Im lefty I bought a Px4 storm and it was the worst gun i ever owned pistol or revolver. I got a bad one big time. Every brand of ammo I put in it jammed constantly. Sent it back to beretta took 2 months I got it back and sold it and told the guy I what I had to do with it.

         Ive since bought two FNH FNS9c and 40c full ambidextrous night sights and I love the guns. I have at least a thousand rounds each through both and never missed a beat

----------

DonGlock26 (04-13-2016),FirstGenCanadian (04-13-2016),Jim Rockford (04-13-2016),Old Ridge Runner (04-14-2016)

----------


## FirstGenCanadian

Very nice!  It has some features that I like in a Walther CP99, but still keeping to the style of Sig.

----------

DonGlock26 (04-13-2016)

----------


## Kodiak

Ha! That's my latest acquisition.   Traded my M&P fullsize 9 for it.  I have yet to shoot it, but seems to be well made and STRIKER FIRED!  Have had a Sig p229 in the past and being a lefty, that decocker just didn't agree with me.  This one should be a keeper.

----------

DonGlock26 (04-13-2016)

----------


## FirstGenCanadian

> Im lefty I bought a Px4 storm and it was the worst gun i ever owned pistol or revolver. I got a bad one big time. Every brand of ammo I put in it jammed constantly. Sent it back to beretta took 2 months I got it back and sold it and told the guy I what I had to do with it.
> 
>          Ive since bought two FNH FNS9c and 40c full ambidextrous night sights and I love the guns. I have at least a thousand rounds each through both and never missed a beat


Really?  It never occurred to me that guns were not ambidextrous.  Thanks for the education @Common!

----------


## DonGlock26

I took a look at the Sig P250 a few years back. The P250 was double action only like a revolver's long trigger pull but lighter.
It could be converted between 9mm, .40S&W, .357Sig, and .45ACP. 

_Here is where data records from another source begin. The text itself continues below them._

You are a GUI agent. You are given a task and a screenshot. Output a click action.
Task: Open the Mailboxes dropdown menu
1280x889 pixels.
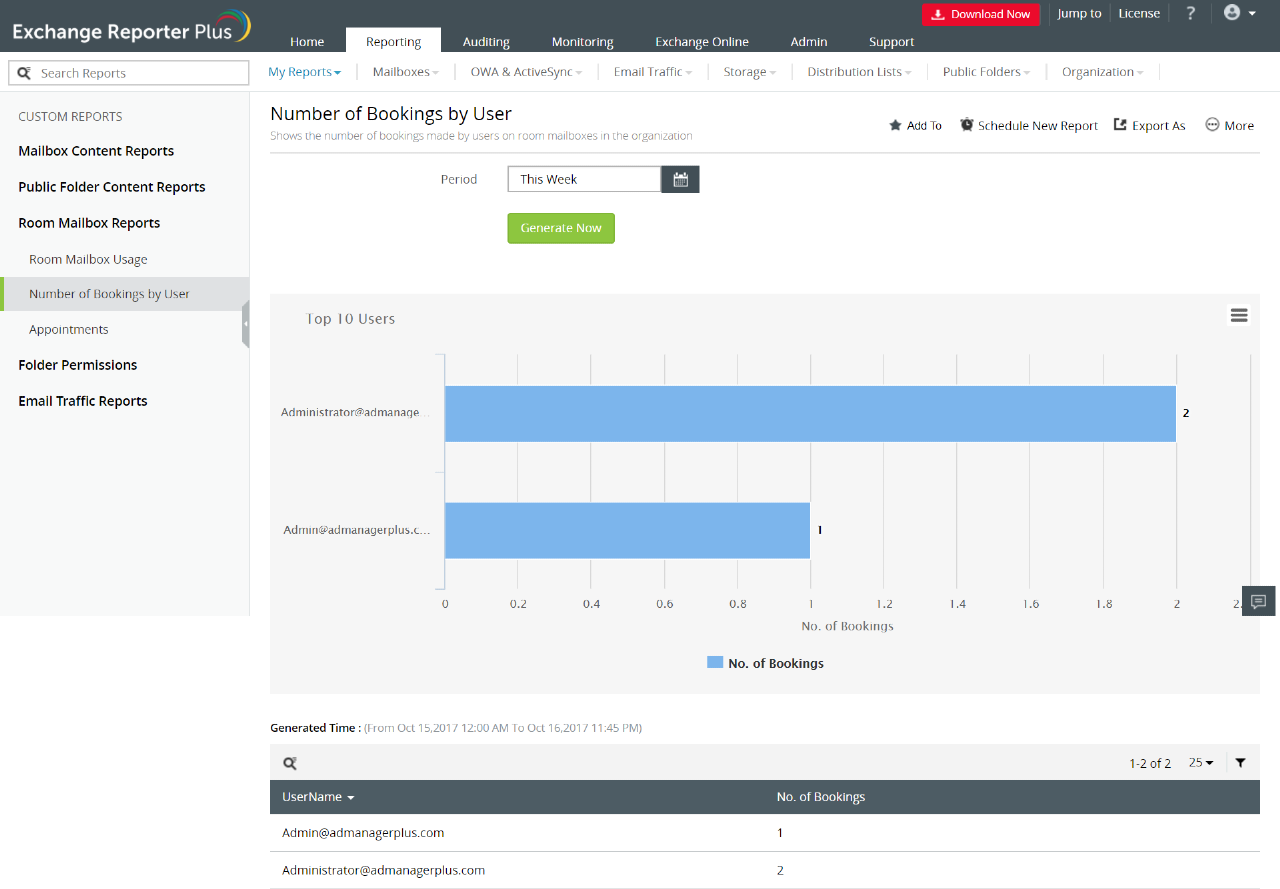(x=405, y=72)
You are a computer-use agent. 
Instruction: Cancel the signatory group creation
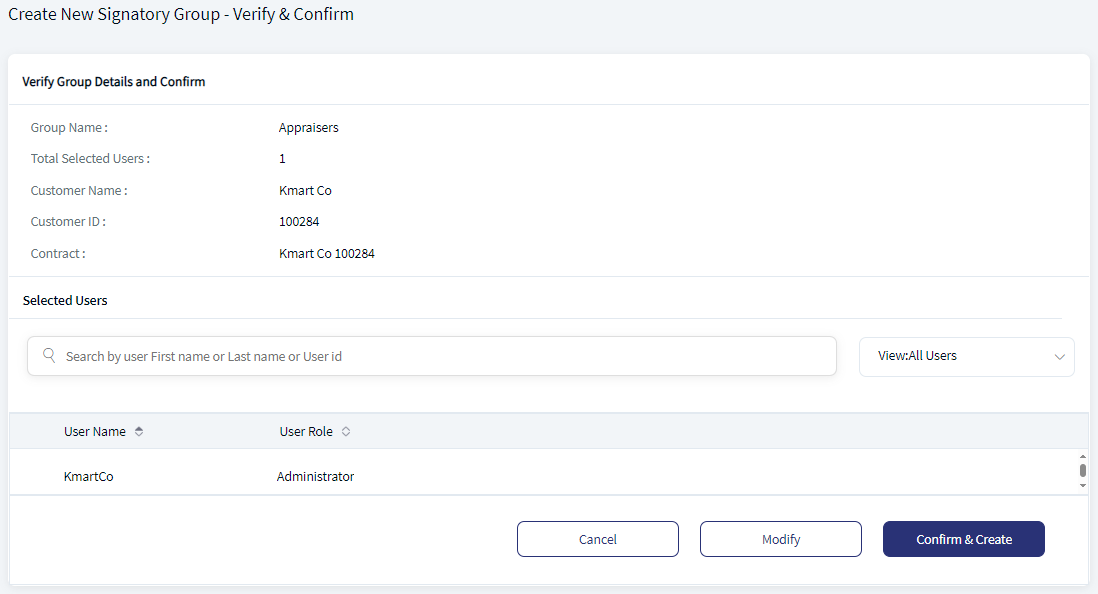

The P320 is based on the P250, but is striker fired like a Glock. The P320 can use the P250 magazines and Grip shells. 
But, it cannot be converted to .45ACP. You need to get a seperate .45ACP removable fire control assembly.

----------


## Kodiak

> Really?  It never occurred to me that guns were not ambidextrous.  Thanks for the education @Common!


Yep, most are right hand friendly, and us lefties just adapt.  Like I said in my above post, decockers on Sigs and other hammer fired guns are a particular pain in the butt.  Most guns have it where the mag release can be flipped to the other side, but I am so used to using my middle finger to release them, I just leave them be.  A lot of models do not have the slide release on the right side for a lefty either.

----------


## Common

> Ha! That's my latest acquisition.   Traded my M&P fullsize 9 for it.  I have yet to shoot it, but seems to be well made and STRIKER FIRED!  Have had a Sig p229 in the past and being a lefty, that decocker just didn't agree with me.  This one should be a keeper.


 Take a look at the FNH  FNS9c and 40c if youre lefty comes with or without manual safetly with or without night sights.

----------


## Common

> Really?  It never occurred to me that guns were not ambidextrous.  Thanks for the education @Common!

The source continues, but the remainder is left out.